Photo Credit: Steven K. Earley


It is the greatest of scenes – if you have hunted upland birds long enough, you can vividly see the vision I am about to paint. It’s a brisk cold morning, a new layer of freshly fallen snow is at the base of your hunting boots, and that mostly undisturbed layer of snow is littered in pheasant tracks.

The hairs on the back of your neck stand tall, the sting of the brisk air gives way to the shots of adrenaline that broadcast through your body. You look down to your four-legged hunting partner, not surprised to see that he shares in your enthusiasm. His tail swinging back and forth with enough velocity to provide wind power to a small village.
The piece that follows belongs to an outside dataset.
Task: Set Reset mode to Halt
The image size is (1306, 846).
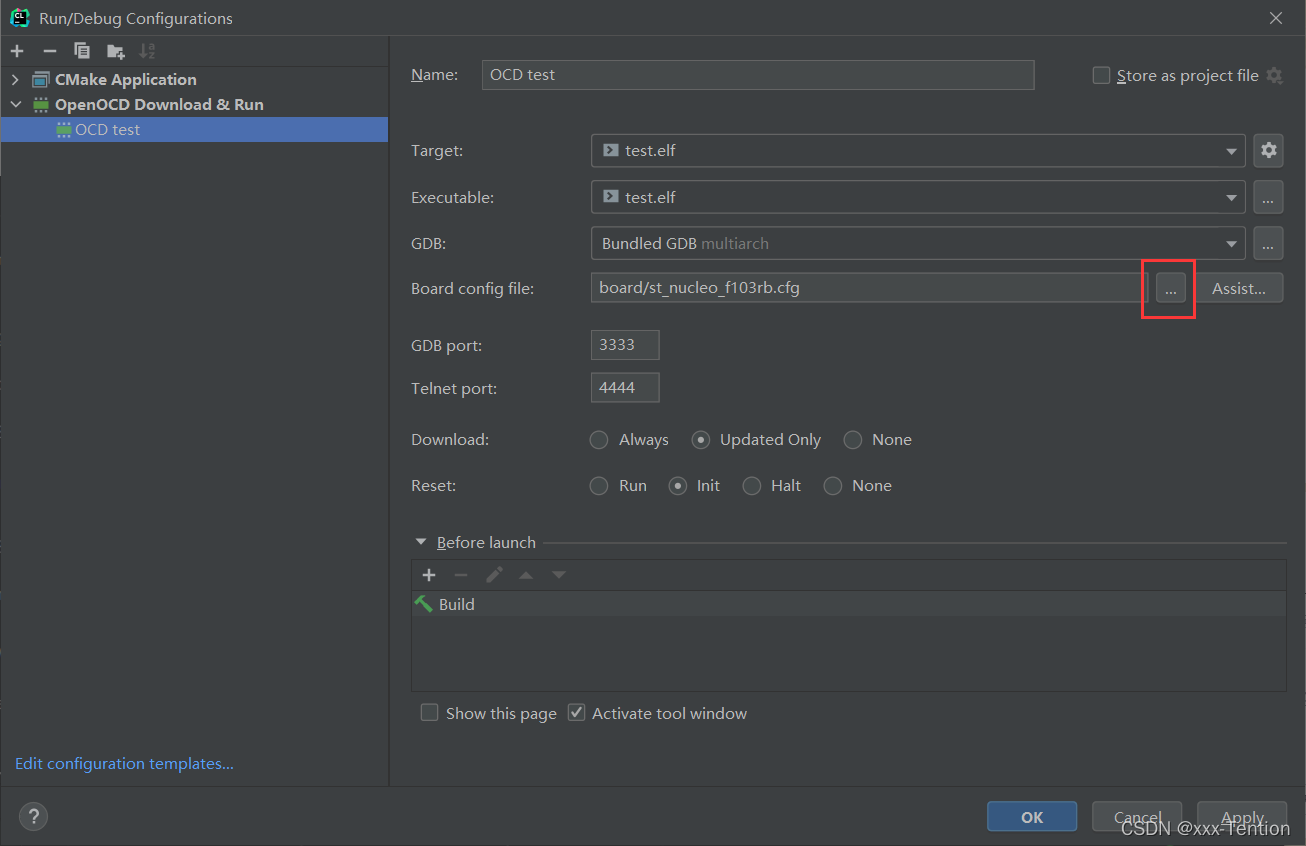Action: pyautogui.click(x=752, y=486)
Your day will be epic, one that will be retold over hunting campfires decades from now – you’re sure of it. You grab your trusty .12 gauge, set out along your pre-determined trail while looking down to your side and signaling pup to do what he does with an enthusiastic “hunt ‘em up!”

A few hours later, you find yourself back at the place you started. Only now, shoulders are slumped, spirits defeated, and your vest is void of birds. “How is that possible?” you wonder to yourself. “There were tracks everywhere, they were in here, no doubt about it.”

Have no shame, you are not alone. If you hunt long enough, you’ve had your tail end whipped by the critter you’re pursuing.  Any deniers are either lying or never actually been in the field.

Photo Credit: Jim Heath


However, in defeat, you find yourself in a perfect moment for reflection. “What did I do wrong? Where did something so perfect end up going so wrong?”

I have hunted with a number of folks who have a tendency to underestimate their query when chasing game birds. “They’re just birds, how hard can it be?”

Hard, harder than you think is the correct answer. Cunning long-tailed rooster pheasants have paid their dues and earned a long row of experience stripes. Underestimate him, and you’ll never see him.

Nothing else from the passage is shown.